**Aim of the exercise**
Restate exactly, and only, the lines from the one with "Open the Factory Tour section" through the end of the data, with both of those end lines kept. Drop any pictures.

Dataset entries:
☆ ☆ ☆

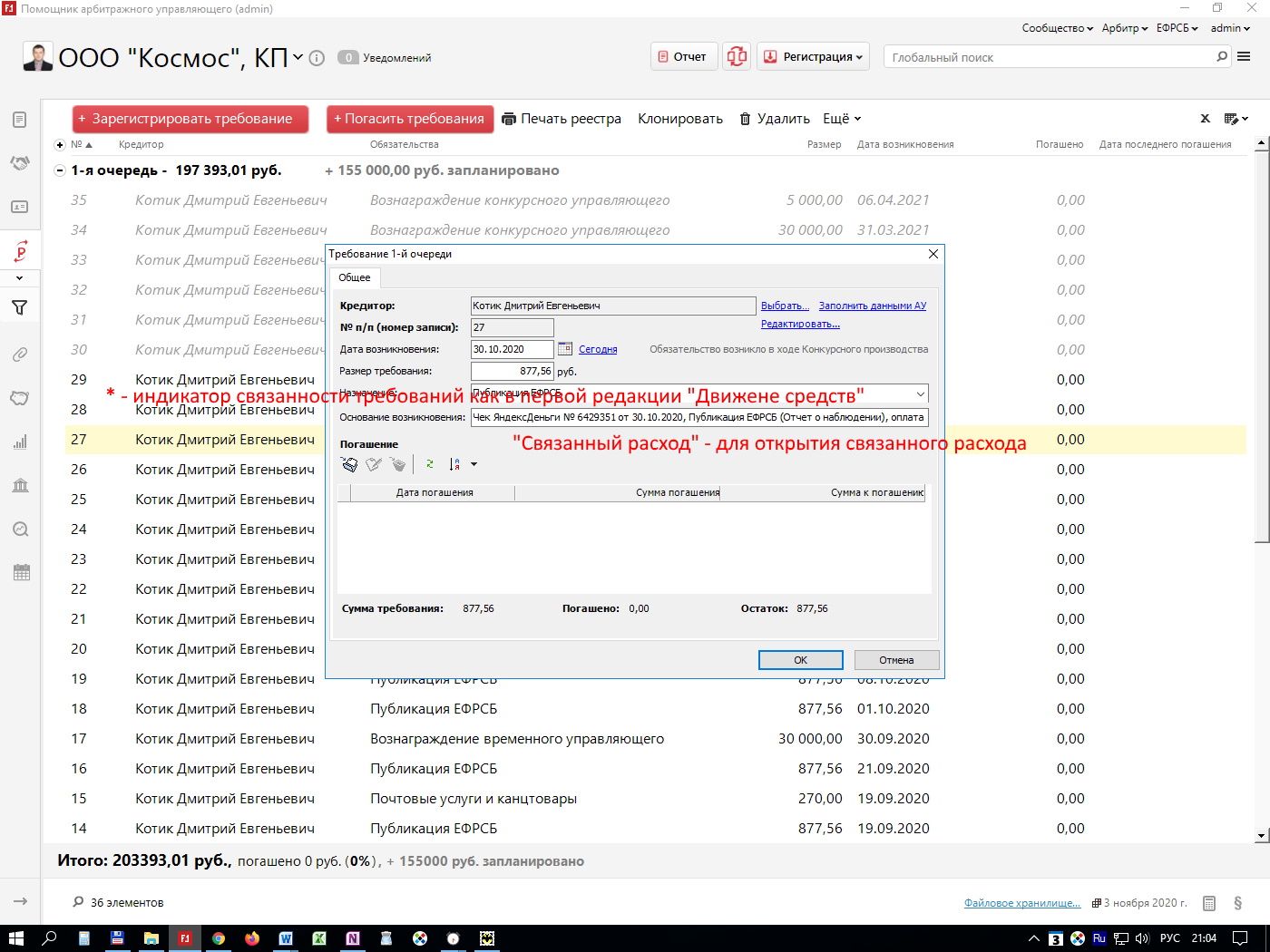The width and height of the screenshot is (1270, 952).
Task: Export the table using the Excel X icon
Action: (x=1205, y=119)
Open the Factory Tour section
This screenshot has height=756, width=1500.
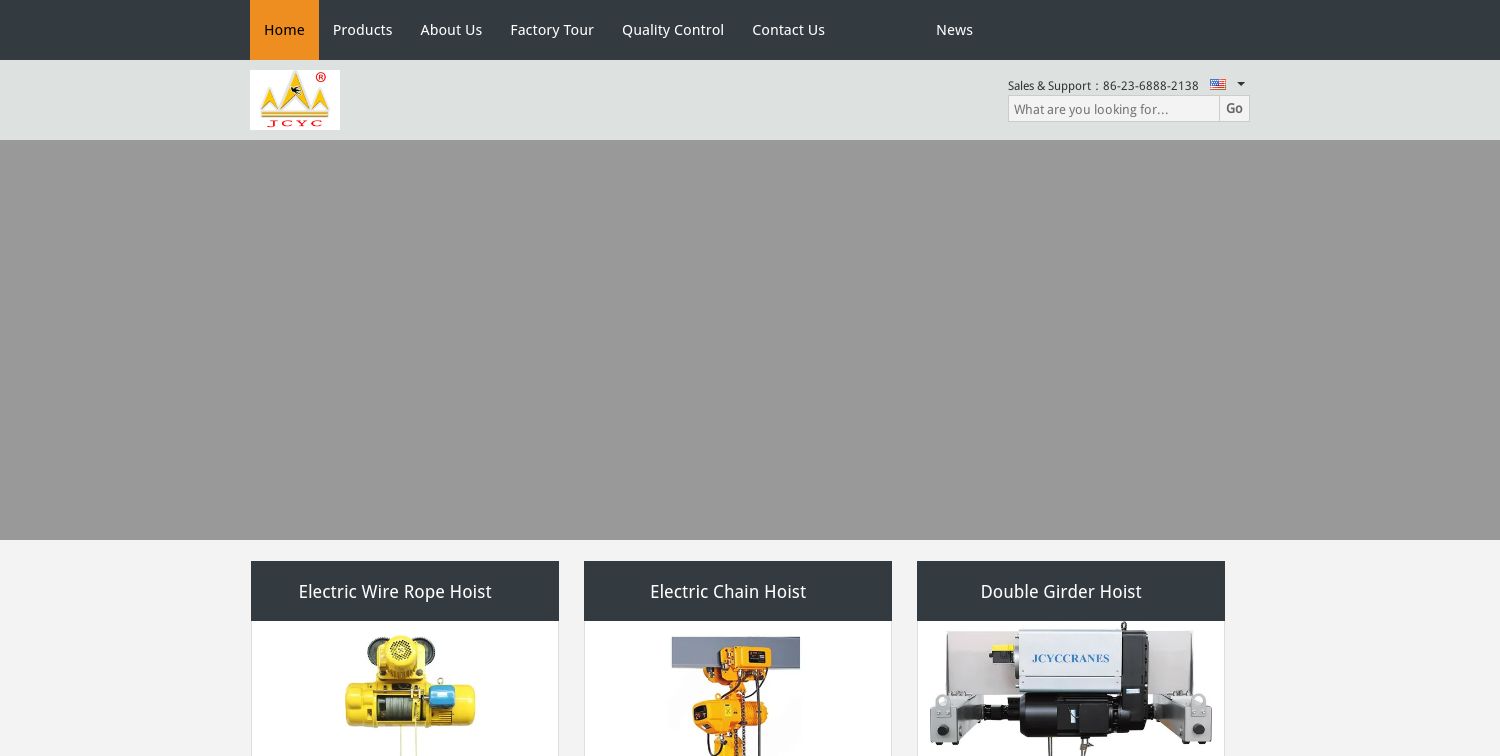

☆ ☆ ☆

**Solution**
Open the Factory Tour section
This screenshot has height=756, width=1500.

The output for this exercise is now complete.